1675575499 When the smart people of town bragged about not watching

When the smart people of town bragged about not watching TV

When the smart people of town bragged about not watching

They say about Chuck Klosterman that he’s a cultural critic, which I think is a way of insulting him to haggle his status as a writer or deny him entry, depending on the clubs. To me he is a superb essayist who pays a lot of attention to pop culture and has written glowing pages on elitism, taste and memory. His latest book is called The Nineties, and while I haven’t figured out what it’s about or where it’s going to take me, I really enjoyed its ramblings over a decade that started – damn it – as a kid and ended in my twenties Years.

Klosterman devotes a lot of space to television and hits where it hurts the most, namely intellectual prejudice. As with football, a lot has changed. The smart people of every city have gone from boasting about having no television at home to proclaiming themselves scholars, almost cathodic theologians. Even today, I find some writers who pretend they don’t know what they’re talking about when someone calls MasterChef or blows their bangs when someone gossips about Save me, but those are rare specimens.
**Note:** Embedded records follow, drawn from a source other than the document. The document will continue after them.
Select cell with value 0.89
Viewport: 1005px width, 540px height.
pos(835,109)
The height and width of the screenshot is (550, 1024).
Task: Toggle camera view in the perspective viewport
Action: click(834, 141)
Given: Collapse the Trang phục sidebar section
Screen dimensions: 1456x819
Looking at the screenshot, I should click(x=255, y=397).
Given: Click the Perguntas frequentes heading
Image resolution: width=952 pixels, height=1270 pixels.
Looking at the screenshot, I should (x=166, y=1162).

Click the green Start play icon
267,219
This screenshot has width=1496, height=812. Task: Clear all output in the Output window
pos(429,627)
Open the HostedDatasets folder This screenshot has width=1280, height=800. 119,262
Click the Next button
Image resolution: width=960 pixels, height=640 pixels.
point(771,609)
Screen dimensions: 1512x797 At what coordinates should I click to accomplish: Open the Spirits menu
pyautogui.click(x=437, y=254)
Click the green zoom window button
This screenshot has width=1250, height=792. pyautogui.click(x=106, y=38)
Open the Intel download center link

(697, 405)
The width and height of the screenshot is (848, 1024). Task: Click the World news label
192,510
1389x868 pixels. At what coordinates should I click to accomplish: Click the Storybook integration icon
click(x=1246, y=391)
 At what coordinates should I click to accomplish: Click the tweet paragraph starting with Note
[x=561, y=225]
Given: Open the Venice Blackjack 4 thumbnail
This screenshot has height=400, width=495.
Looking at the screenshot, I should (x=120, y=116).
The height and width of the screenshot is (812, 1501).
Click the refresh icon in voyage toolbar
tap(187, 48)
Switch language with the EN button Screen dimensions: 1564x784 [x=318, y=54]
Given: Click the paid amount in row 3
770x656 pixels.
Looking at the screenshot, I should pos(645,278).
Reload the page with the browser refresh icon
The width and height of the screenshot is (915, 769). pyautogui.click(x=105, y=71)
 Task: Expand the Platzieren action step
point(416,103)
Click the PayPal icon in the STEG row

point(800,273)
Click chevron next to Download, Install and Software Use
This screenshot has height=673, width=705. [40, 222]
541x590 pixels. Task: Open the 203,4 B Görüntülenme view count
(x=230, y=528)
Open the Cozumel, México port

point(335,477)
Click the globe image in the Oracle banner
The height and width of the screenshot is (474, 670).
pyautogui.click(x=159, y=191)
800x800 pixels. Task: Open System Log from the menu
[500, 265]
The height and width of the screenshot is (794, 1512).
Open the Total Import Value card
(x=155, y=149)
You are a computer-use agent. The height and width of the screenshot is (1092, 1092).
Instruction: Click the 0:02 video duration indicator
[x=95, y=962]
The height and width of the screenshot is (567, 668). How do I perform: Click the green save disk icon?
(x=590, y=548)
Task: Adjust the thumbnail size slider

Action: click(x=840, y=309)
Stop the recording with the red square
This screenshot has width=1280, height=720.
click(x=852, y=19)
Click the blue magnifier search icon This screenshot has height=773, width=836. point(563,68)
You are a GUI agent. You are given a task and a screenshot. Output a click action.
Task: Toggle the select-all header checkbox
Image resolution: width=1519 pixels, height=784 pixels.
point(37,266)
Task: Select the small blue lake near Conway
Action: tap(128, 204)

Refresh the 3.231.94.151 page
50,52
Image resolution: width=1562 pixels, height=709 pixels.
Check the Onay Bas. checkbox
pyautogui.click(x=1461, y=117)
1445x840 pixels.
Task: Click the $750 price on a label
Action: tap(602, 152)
In the ’90s, they were the norm.

Since the book is talking about the United States (I refer to Juan Sanguino’s book Cómo hamos cambiado for a Hispanic perspective on the same period), he cites Frasier as an example of this attitude. It was the comedy that won the most Emmys because it was about snobbish characters who despised the only character watching TV. Television could only be culture if it disgusted itself.

Today the pendulum swings in the opposite direction, and now Frasier’s character would be a cultural critic delivering lectures entitled Whitebait as a Jungian Archetype or Ruperta’s Pumpkin in Native American totem tradition. In my house, one such bore was told to shut up and was told sit down and watch.